# Written task
For each statement below, decide whether it agrees with the saddle homers thread, answering yes or no and quoting the deciding words from the thread. 1. The opal lace saddle is currently bred to a white racing homer. 2. The two opals come from racing stock. 3. george simon belongs to the Saddle Homer USA Club.

# Text passage
= = =
# Saddle homers



## vangimage

These are my saddle homers







Heres a my blue bar hen. I bred with the lighter opal.


----------



## egpigeon

Hi

I can't see the pic, please


----------



## vangimage

Here is a picture of the rest of may saddles, Blue bar, Red check, Black check, and Opal white bar, I may be getting rid of the black check and opal. Let me know if any one


----------



## vangimage

Here is another opal lace saddle brother to the other opal. He is bred to a white racing homer right now.


----------



## vangimage

Heres pix of one of my saddles, bred to blue bar hen gave me first round of youngs.


----------



## sreeshs

Beautiful birds


----------



## vangimage

*Thanks*

I like your birds too.


----------



## george simon

*Hi Vangimage, Where are you located, your birds look to be show quality, have you shown them. I belong to the Saddle Homer USA Club.*GEORGE


----------



## Guest

awesome looking saddles you have there thanks for sharing


----------



## vangimage

Thankyou they are nice.The two opals are from show stock and the others might be from racing. I will post some pix of the babies soon.


----------



## RodSD

Beautiful looking saddles.
= = =
# Material provided
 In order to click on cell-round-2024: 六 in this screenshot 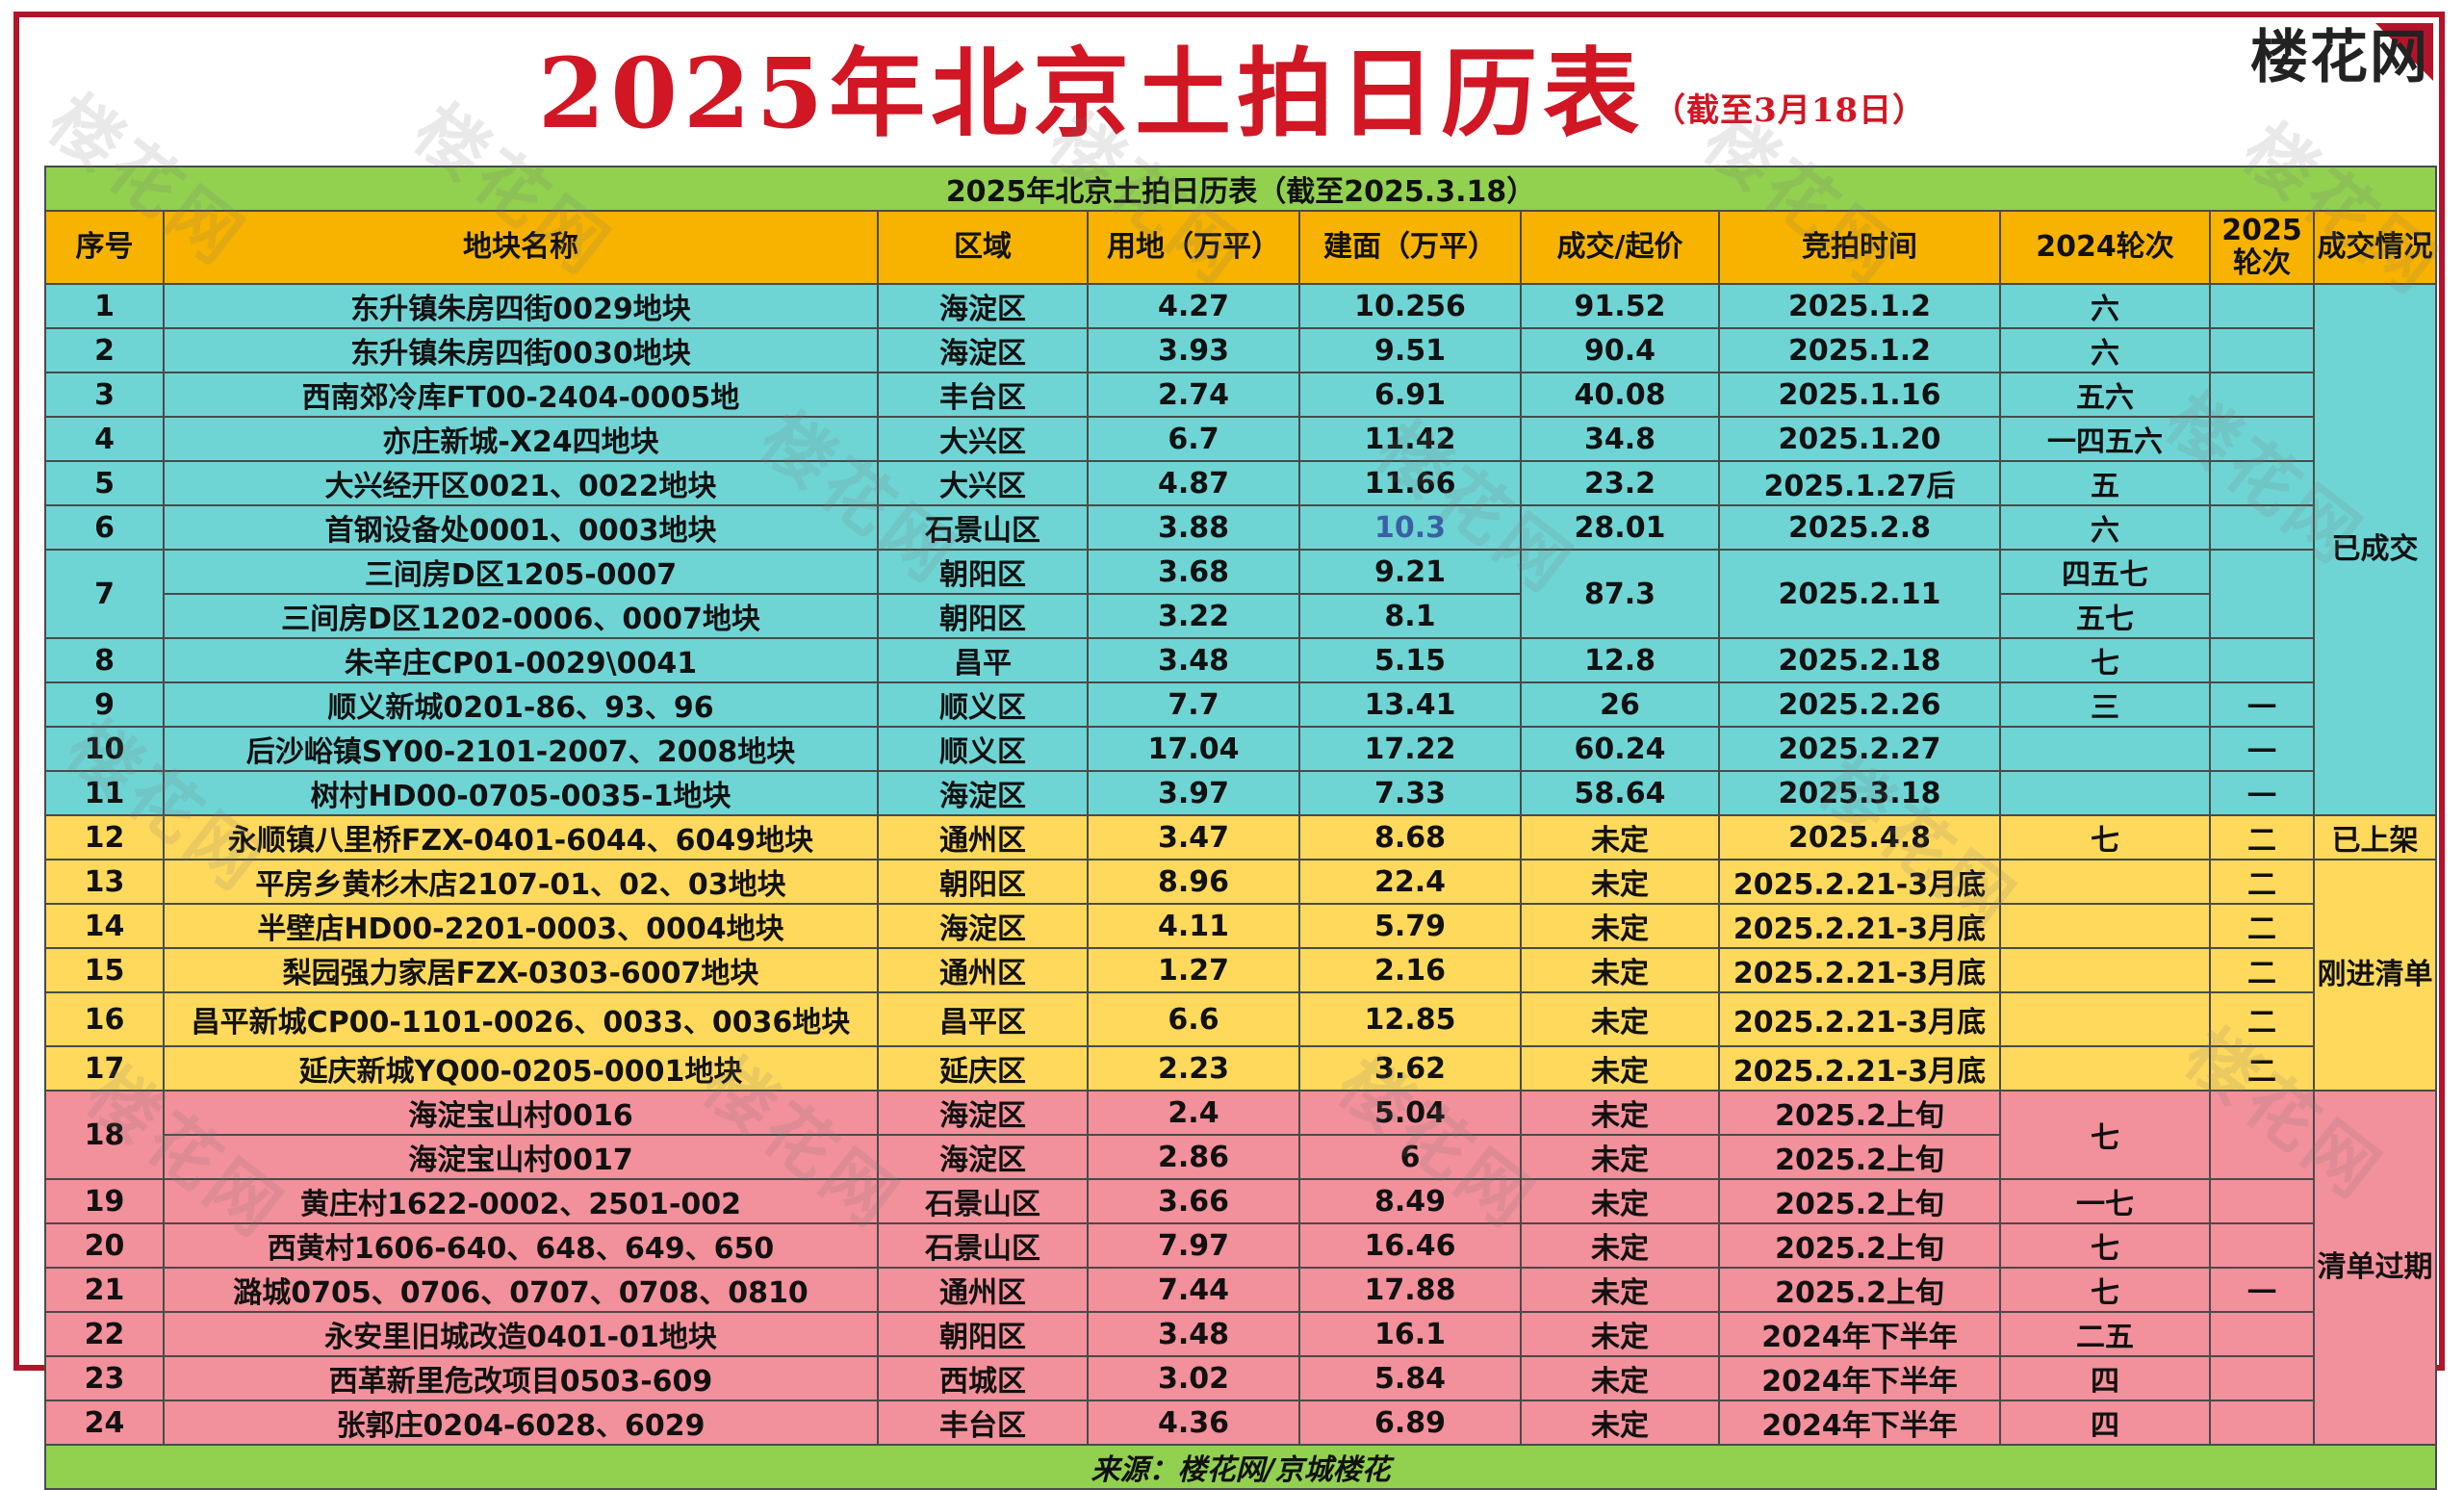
= = =
# Result of this task
1. Yes: "He is bred to a white racing homer right now."
2. No: "The two opals are from show stock"
3. Yes: "I belong to the Saddle Homer USA Club."